Page:Maupassant - Œuvres posthumes, I, OC, Conard, 1910.djvu/217

La bibliothèque libre.
Cette page a été validée par deux contributeurs.
205
LA FARCE.

Une idée me vint : « Ma lumière va peut-être s’éteindre tout à coup et me laisser dans l’obscurité. » Alors j’allumai toutes les bougies de la cheminée. Puis je regardai encore autour de moi sans rien découvrir. J’avançai à petits pas faisant le tour de l’appartement. — Rien. — J’inspectai tous les objets l’un après l’autre. — Rien. — Je m’approchai de la fenêtre. Les auvents, de gros auvents en bois plein, étaient demeurés ouverts. Je les fermai avec soin, puis je tirai les rideaux, d’énormes rideaux de velours, et je plaçai une chaise devant, afin de n’avoir rien à craindre du dehors.

Alors je m’assis avec précaution. Le fauteuil était solide. Je n’osais pas me coucher. Cependant le temps marchait. Et je finis par reconnaître que j’étais ridicule.
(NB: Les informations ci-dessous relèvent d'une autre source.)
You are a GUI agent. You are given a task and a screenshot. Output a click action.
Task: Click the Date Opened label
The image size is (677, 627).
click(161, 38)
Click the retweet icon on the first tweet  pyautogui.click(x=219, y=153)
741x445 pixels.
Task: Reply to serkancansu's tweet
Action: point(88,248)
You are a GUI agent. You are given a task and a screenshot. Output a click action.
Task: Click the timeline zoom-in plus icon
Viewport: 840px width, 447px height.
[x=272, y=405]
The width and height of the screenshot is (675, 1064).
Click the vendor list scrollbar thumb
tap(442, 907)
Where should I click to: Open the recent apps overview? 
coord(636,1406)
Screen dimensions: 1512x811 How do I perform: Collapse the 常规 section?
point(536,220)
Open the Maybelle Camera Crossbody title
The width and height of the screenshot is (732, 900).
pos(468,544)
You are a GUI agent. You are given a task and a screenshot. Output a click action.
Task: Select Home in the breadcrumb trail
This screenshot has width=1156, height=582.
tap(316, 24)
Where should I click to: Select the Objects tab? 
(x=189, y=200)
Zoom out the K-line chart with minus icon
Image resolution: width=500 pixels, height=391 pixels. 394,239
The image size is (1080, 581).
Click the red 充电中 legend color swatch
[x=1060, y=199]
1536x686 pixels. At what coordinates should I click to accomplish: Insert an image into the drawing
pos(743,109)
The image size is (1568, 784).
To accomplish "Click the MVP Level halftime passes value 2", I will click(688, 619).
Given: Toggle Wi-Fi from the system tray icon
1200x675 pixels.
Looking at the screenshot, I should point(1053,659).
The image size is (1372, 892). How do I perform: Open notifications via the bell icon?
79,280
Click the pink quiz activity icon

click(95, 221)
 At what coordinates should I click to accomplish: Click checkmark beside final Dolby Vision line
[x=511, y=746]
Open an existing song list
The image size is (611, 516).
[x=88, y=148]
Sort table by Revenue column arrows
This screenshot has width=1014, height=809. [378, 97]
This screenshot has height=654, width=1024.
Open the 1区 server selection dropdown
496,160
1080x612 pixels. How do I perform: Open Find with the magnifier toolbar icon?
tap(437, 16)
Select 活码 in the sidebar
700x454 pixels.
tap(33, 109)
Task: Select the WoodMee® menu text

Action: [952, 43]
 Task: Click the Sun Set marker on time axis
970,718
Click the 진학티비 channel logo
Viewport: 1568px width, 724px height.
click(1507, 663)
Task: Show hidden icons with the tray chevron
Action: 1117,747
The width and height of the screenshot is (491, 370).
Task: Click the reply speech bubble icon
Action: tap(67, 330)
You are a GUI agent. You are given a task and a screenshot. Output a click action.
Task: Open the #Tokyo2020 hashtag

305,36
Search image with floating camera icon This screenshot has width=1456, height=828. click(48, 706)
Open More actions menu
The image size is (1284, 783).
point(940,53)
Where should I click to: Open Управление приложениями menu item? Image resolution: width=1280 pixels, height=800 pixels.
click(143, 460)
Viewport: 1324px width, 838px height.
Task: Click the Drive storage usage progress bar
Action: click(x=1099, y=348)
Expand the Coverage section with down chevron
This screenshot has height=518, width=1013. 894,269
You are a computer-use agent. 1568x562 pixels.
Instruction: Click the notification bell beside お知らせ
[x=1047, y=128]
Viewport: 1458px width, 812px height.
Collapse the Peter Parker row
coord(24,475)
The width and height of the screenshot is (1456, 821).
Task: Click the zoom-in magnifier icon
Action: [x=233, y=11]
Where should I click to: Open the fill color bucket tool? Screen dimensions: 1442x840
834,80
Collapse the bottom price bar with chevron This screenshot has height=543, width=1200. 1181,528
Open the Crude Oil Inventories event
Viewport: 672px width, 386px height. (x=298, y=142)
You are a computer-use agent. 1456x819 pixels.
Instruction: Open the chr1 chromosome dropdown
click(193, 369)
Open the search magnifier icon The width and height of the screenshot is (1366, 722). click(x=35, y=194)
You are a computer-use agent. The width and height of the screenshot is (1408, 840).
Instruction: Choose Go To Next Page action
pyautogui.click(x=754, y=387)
Si on m’espionnait, comme je le supposais, on devait, en attendant le succès de la mystification préparée, rire énormément de ma terreur.

Je résolus donc de me coucher. Mais le lit m’était particulièrement suspect. Je tirai sur les rideaux. Ils semblaient tenir. Là était le danger pourtant. J’allais peut-être recevoir une douche glacée du ciel-de-lit, ou bien, à peine étendu, m’enfoncer sous terre avec mon sommier. Je cherchais en ma mémoire tous les souvenirs de farces accomplies. Et je ne voulais pas être pris. Ah ! mais non ! Ah ! mais non !

Alors je m’avisai soudain d’une précaution que je jugeai souveraine. Je saisis délicatement le bord du matelas, et je le tirai vers moi avec douceur. Il vint, suivi du drap et des couvertures. Je traînai tous ces objets au beau milieu de la chambre, en face de la porte d’entrée. Je refis là mon lit, le mieux que je pus, loin de la couche suspecte et de l’alcôve inquiétante. Puis, j’éteignis toutes les lumières, et je revins à tâtons me glisser dans mes draps.